### Ziel
Filtern Sie aus den Daten jede Zeile heraus, die die Zeichenfolge „with“ enthält, und übernehmen Sie diese Zeilen. Groß- und Kleinschreibung sind dabei zu beachten.

(Einträge zum Auffinden von Text und Elementen)
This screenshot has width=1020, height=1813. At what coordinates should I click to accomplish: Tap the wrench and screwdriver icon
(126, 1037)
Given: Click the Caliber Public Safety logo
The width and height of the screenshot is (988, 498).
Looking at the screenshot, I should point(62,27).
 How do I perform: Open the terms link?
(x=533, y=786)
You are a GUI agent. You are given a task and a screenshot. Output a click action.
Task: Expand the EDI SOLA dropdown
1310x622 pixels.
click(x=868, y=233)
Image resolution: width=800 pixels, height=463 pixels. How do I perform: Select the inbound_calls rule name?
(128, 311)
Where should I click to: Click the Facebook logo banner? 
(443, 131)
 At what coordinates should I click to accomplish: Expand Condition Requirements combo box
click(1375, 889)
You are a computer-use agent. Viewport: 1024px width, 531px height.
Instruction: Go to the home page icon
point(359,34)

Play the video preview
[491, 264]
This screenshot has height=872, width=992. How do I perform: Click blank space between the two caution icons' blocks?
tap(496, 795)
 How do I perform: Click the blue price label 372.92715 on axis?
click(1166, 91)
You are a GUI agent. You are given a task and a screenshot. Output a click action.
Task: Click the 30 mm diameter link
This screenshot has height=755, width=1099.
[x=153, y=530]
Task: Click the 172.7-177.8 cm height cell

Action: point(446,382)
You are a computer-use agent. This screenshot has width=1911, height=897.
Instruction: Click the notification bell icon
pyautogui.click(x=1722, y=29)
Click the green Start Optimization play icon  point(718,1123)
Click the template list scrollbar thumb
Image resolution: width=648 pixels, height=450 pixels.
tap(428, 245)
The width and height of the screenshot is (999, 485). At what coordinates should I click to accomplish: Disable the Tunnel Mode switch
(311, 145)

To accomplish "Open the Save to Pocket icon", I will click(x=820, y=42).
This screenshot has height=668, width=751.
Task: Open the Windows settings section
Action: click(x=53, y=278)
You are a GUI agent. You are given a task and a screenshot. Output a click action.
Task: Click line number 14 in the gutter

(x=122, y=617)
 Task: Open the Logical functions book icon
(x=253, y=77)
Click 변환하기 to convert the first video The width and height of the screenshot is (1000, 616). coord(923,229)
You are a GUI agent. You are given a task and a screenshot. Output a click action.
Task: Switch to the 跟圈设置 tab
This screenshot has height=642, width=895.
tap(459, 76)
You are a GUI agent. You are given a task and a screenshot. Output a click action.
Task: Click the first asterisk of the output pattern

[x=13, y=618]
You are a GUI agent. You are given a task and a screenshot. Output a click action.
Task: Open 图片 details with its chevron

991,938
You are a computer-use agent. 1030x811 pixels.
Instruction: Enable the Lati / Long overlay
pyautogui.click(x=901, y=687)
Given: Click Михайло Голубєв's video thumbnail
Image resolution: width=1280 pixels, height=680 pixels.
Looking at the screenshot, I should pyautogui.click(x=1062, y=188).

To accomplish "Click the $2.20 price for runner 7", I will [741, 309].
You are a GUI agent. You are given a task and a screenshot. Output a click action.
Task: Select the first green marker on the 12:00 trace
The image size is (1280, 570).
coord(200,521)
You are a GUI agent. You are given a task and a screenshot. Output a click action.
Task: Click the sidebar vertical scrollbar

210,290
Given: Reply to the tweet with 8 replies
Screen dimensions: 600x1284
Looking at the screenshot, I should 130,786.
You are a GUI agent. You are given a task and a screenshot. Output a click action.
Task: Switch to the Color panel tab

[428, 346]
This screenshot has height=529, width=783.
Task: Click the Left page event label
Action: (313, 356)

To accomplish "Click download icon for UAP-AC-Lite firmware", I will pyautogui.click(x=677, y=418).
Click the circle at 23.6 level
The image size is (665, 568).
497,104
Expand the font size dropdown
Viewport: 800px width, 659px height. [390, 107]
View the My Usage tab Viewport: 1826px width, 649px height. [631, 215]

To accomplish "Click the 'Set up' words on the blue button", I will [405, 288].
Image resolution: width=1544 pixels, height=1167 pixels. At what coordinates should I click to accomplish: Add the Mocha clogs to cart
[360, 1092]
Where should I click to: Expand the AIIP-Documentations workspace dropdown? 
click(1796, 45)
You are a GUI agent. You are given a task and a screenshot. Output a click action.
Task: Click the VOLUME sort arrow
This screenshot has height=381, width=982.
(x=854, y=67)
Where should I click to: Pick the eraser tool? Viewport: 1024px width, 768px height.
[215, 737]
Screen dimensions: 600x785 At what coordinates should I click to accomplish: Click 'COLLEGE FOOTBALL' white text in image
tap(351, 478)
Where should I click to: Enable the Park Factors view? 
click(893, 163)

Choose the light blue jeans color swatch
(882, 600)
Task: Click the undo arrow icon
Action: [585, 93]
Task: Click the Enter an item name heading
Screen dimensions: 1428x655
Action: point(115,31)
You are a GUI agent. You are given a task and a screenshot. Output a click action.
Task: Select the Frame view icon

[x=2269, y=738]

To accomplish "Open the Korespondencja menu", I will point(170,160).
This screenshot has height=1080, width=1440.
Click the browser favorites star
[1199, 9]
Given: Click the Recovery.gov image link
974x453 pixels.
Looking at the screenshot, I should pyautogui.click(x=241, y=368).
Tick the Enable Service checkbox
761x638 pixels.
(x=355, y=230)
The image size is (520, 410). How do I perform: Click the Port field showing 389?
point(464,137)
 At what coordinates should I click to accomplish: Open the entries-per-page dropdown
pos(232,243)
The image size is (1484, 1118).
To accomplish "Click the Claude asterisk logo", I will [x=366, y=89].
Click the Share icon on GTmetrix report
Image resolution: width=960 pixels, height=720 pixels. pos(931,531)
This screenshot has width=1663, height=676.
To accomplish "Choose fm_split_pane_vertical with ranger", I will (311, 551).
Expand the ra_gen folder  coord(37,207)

### Erwartete Antwort
Task: Open 图片 details with its chevron
Given: Reply to the tweet with 8 replies
To accomplish "Choose fm_split_pane_vertical with ranger", I will (311, 551).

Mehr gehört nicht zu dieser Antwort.